*SELECTED PASSAGE*
-- -- --
Skip to main content

Class: HtmlLoader

Defined in: packages/agentos/src/memory/ingestion/HtmlLoader.ts:175

Basic document loader for HTML (.html, .htm) files.

Text extraction strategy

  1. <script> and <style> blocks are removed entirely.
  2. Block-level elements (<p>, <div>, <h1><h6>, etc.) are replaced with newline characters to preserve paragraph structure.
  3. All remaining HTML tags are stripped.
  4. A common subset of HTML entities is decoded.
  5. Excessive whitespace is collapsed.

Metadata

  • title — extracted from the <title> element when present.
  • wordCount — approximate count of words in the extracted text.
  • source — absolute file path (when loaded from disk).

Implements

Example

const loader = new HtmlLoader();
const doc = await loader.load('/public/index.html');
console.log(doc.metadata.title); // e.g. 'Welcome to AgentOS'

Implements

Constructors

Constructor

new HtmlLoader(): HtmlLoader

Returns

HtmlLoader

Properties

supportedExtensions

readonly supportedExtensions: string[]

Defined in: packages/agentos/src/memory/ingestion/HtmlLoader.ts:177

File extensions this loader handles, each with a leading dot.

Used by LoaderRegistry to route file paths to the correct loader.

Example

['.md', '.mdx']

Implementation of

IDocumentLoader.supportedExtensions

Methods

canLoad()

canLoad(source): boolean

Defined in: packages/agentos/src/memory/ingestion/HtmlLoader.ts:184

Returns true when this loader is capable of handling source.
-- -- --
*AVAILABLE DATA*
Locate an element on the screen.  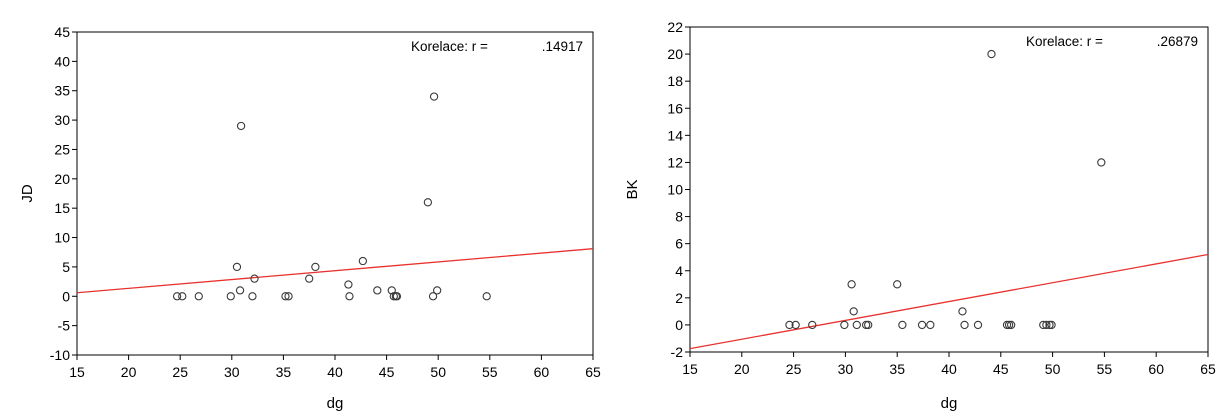
y-tick-label: 45 is located at coordinates (62, 32).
-- -- --
*DIRECTIVE 1*
Name every metadata field that the HtmlLoader documentation says the loader records.
*DIRECTIVE 2*
Resume the HtmlLoader documentation, picking up after its final sentence about canLoad().

*TASK OUTPUT 1*
title, wordCount, source

*TASK OUTPUT 2*
For string sources the check is purely extension-based. For Buffer sources the loader may inspect magic bytes when relevant.

Parameters

source

Absolute file path or raw bytes.

string | Buffer

Returns

boolean

Implementation of

IDocumentLoader.canLoad


load()

load(source, _options?): Promise<LoadedDocument>

Defined in: packages/agentos/src/memory/ingestion/HtmlLoader.ts:196

Parses source and returns a normalised LoadedDocument.

When source is a string the loader treats it as an absolute (or resolvable) file path and reads the file from disk. When source is a Buffer the loader parses the bytes directly and derives as much metadata as possible from the buffer content alone.

Parameters

source

Absolute file path OR raw document bytes.

string | Buffer

_options?

LoadOptions

Optional hints such as a format override.

Returns

Promise<LoadedDocument>

A promise resolving to the fully-populated LoadedDocument.

Throws

When the file cannot be read or the format is not parsable.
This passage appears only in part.